WHAT TO DO:
Task for the records below: copy exactly, and only, the line containing "How do I perform: Toggle" and every line after it to the end, with pictures left out.

Excerpts from a dataset:
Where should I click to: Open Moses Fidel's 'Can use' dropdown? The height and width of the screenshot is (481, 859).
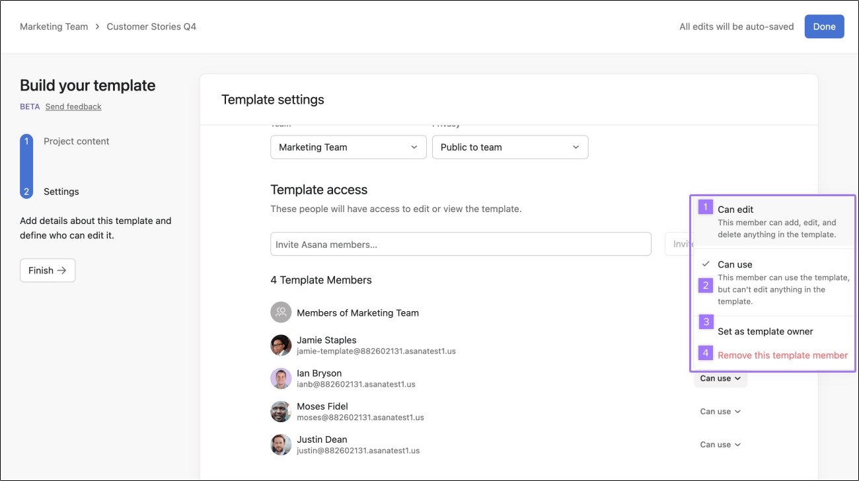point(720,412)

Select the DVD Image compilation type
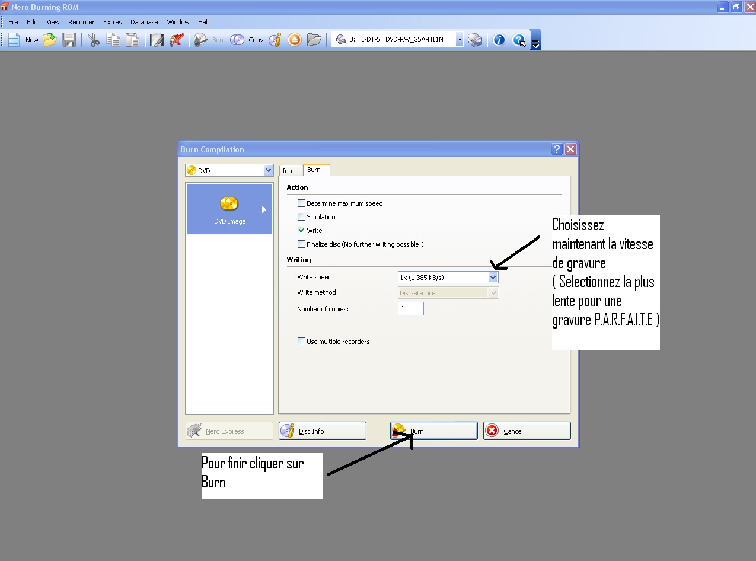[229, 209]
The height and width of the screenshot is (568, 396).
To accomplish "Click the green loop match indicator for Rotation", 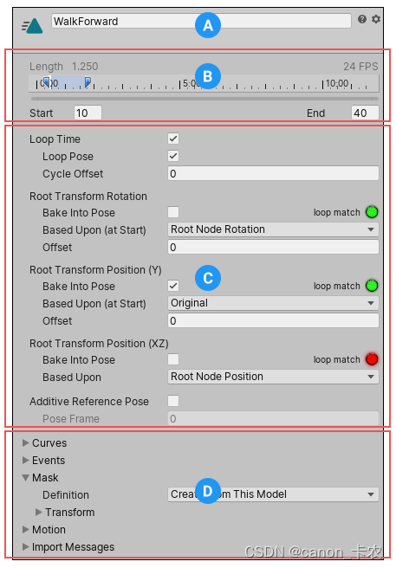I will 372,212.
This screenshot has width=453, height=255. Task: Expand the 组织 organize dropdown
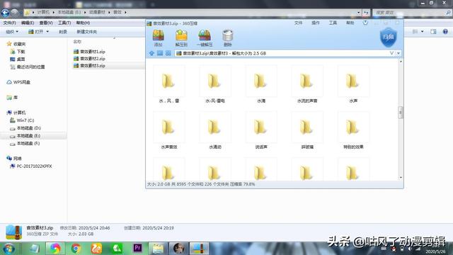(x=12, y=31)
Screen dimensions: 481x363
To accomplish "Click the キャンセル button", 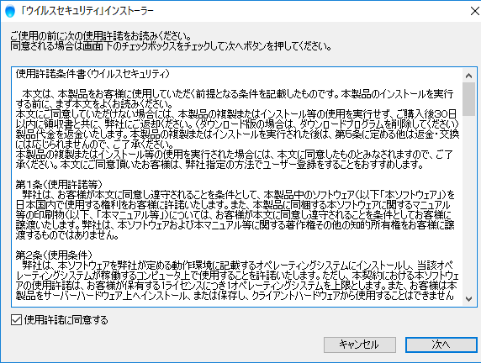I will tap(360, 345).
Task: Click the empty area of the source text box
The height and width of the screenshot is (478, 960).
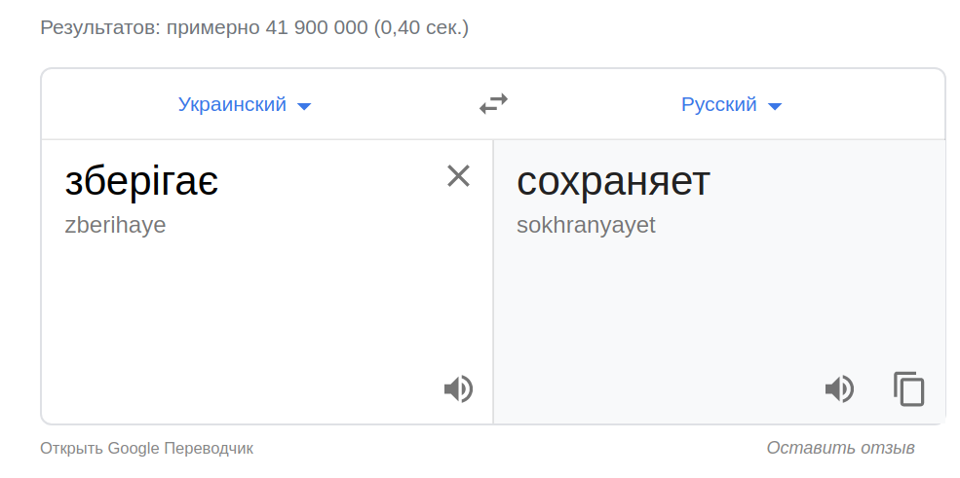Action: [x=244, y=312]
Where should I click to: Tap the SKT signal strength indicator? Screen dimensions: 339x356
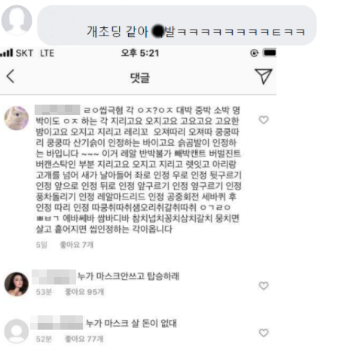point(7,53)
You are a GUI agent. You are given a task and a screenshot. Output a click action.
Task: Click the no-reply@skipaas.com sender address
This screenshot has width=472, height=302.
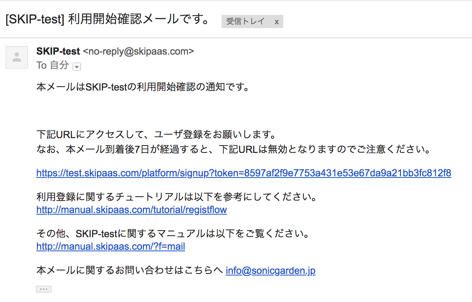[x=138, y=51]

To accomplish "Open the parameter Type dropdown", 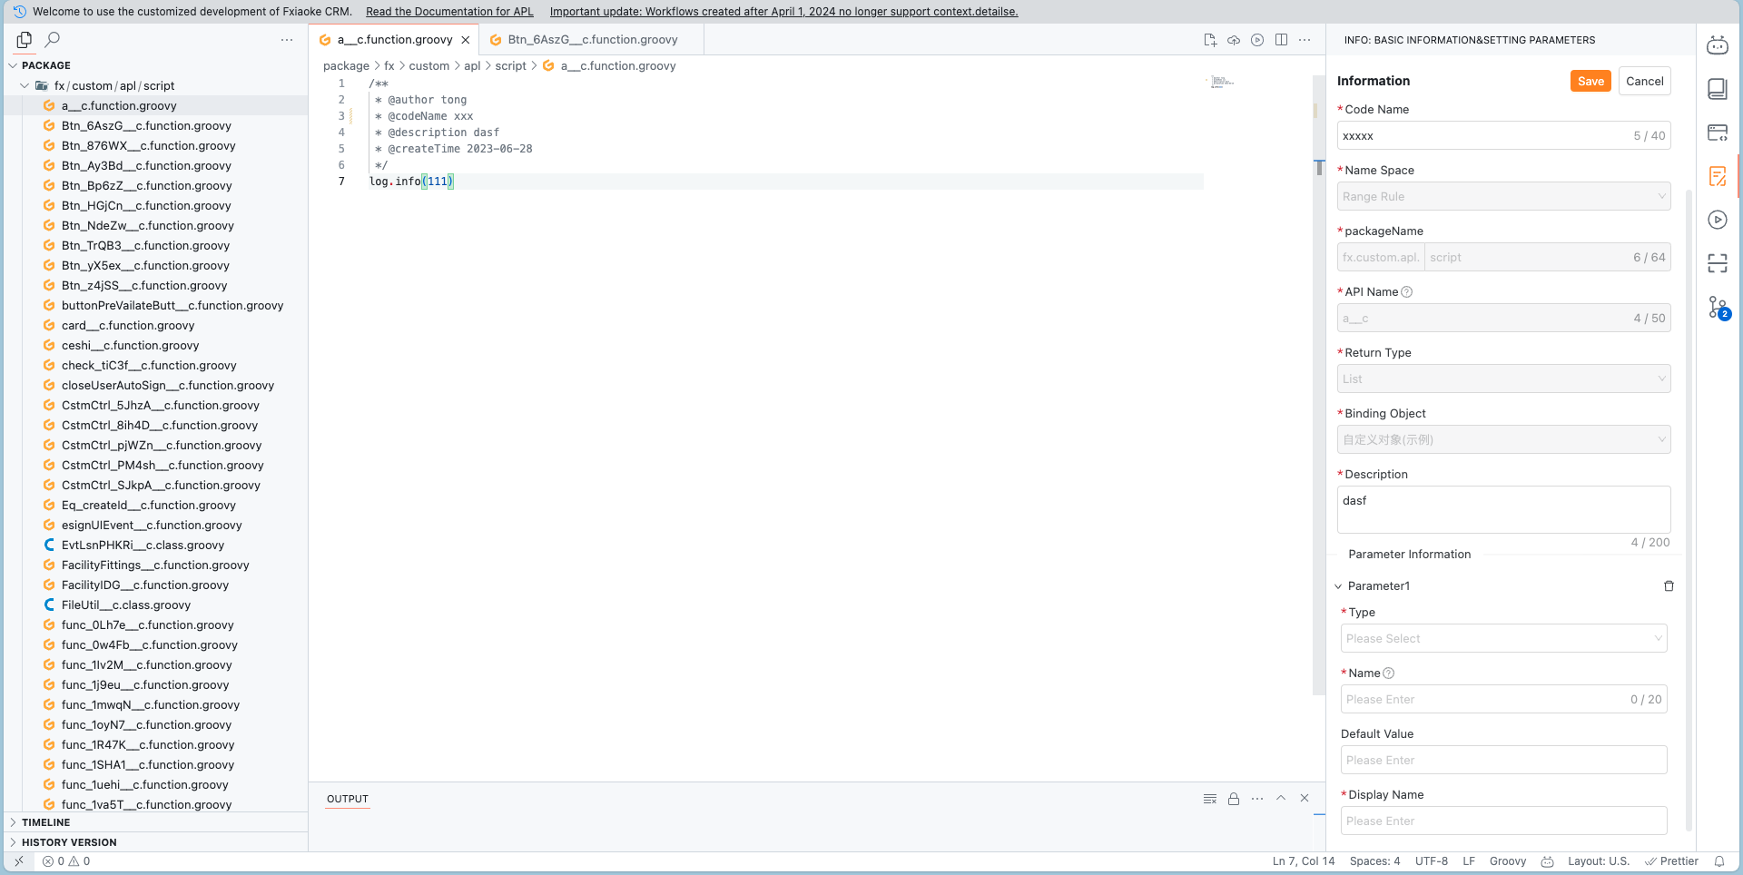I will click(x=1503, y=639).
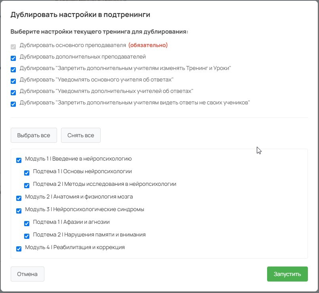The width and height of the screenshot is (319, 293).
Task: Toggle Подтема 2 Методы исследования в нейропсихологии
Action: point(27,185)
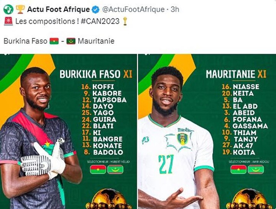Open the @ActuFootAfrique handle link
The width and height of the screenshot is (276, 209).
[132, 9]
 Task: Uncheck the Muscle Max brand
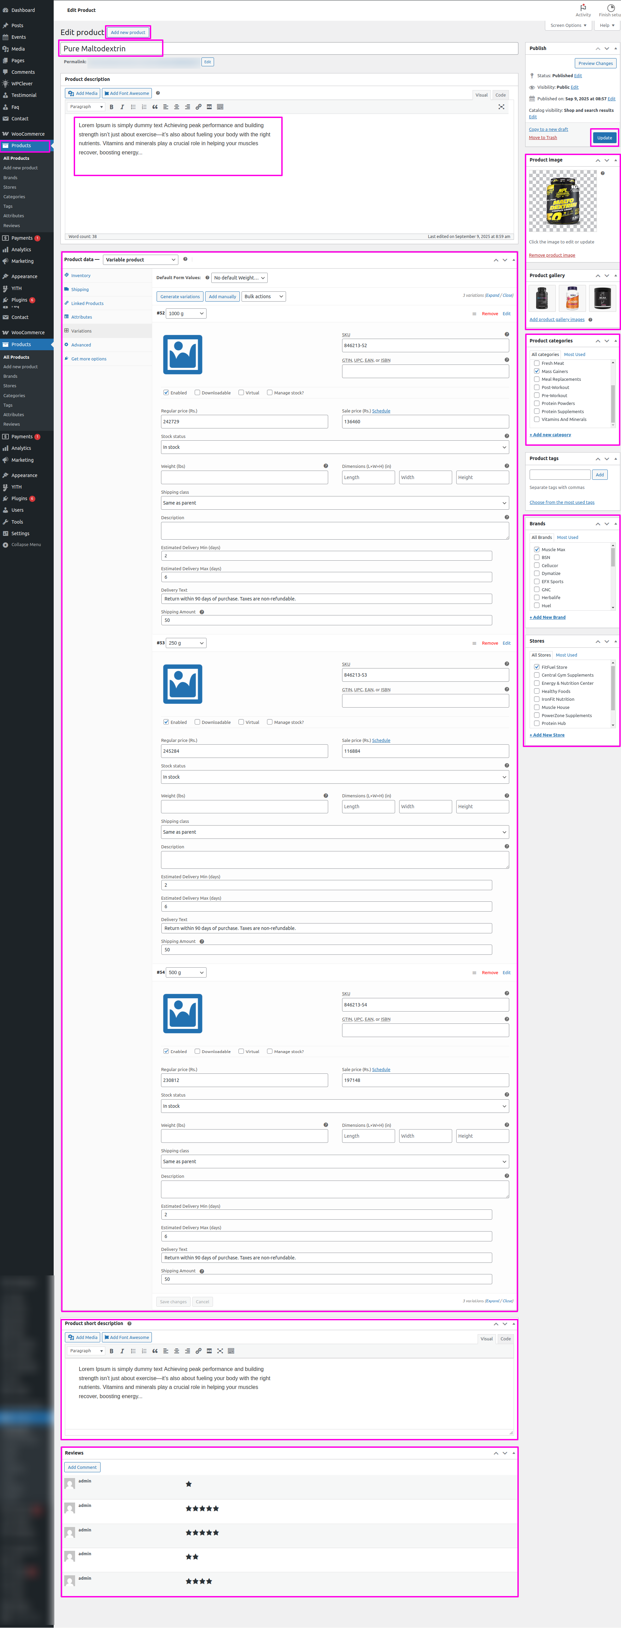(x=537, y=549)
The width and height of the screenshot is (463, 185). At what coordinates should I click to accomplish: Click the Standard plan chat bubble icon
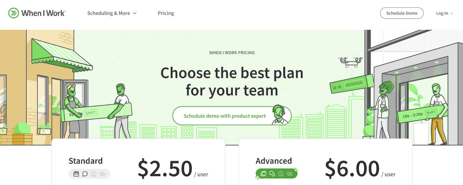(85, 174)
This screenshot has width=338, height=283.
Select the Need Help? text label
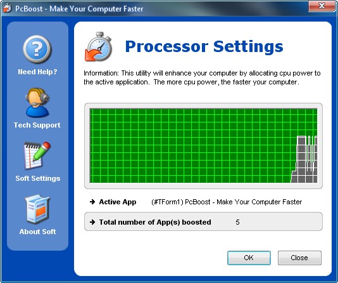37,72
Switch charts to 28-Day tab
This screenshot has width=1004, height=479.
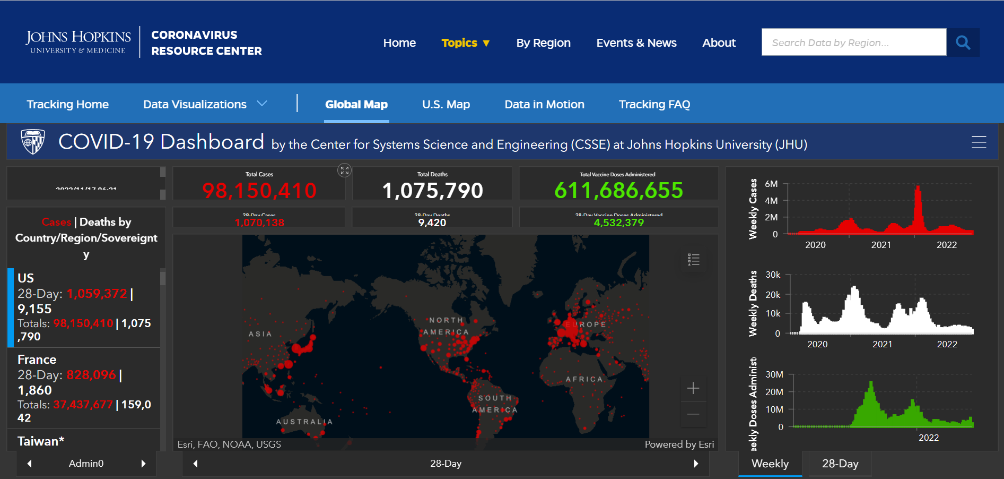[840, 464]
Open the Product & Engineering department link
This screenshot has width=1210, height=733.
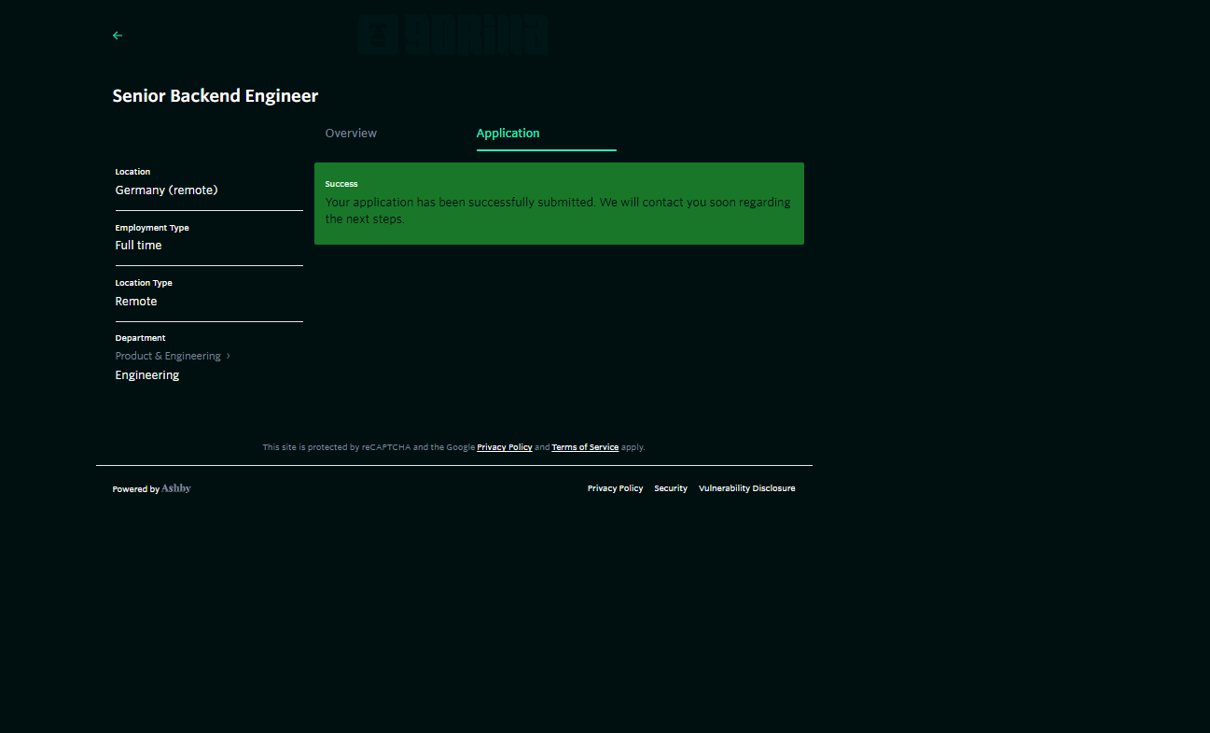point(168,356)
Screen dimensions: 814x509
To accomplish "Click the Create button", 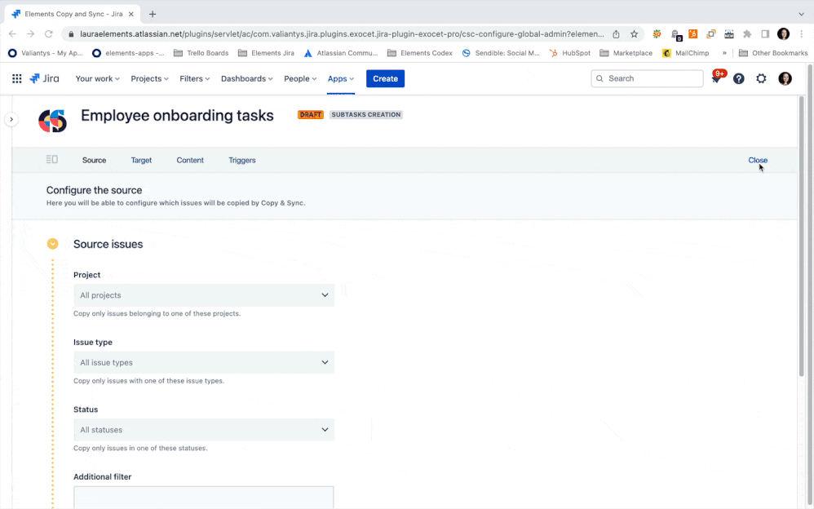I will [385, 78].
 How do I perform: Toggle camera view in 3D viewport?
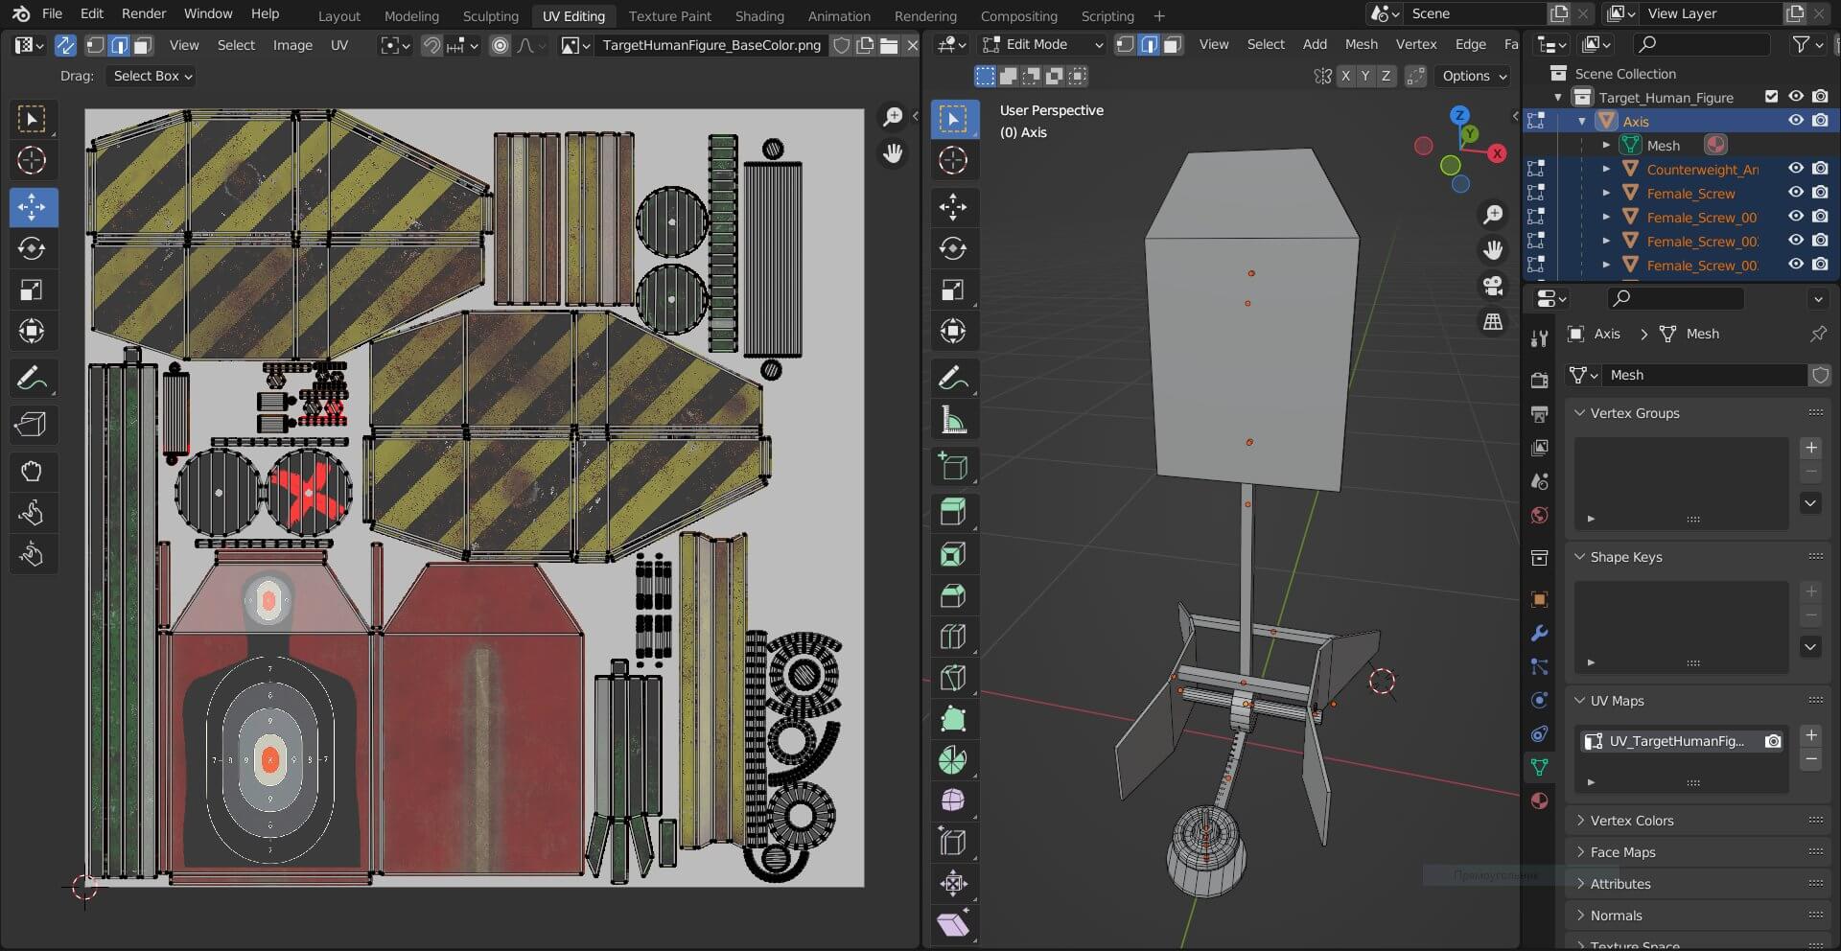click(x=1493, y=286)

ANSWER TO THE PROBLEM:
 How do I perform: Toggle camera view in 3D viewport?
click(x=1493, y=286)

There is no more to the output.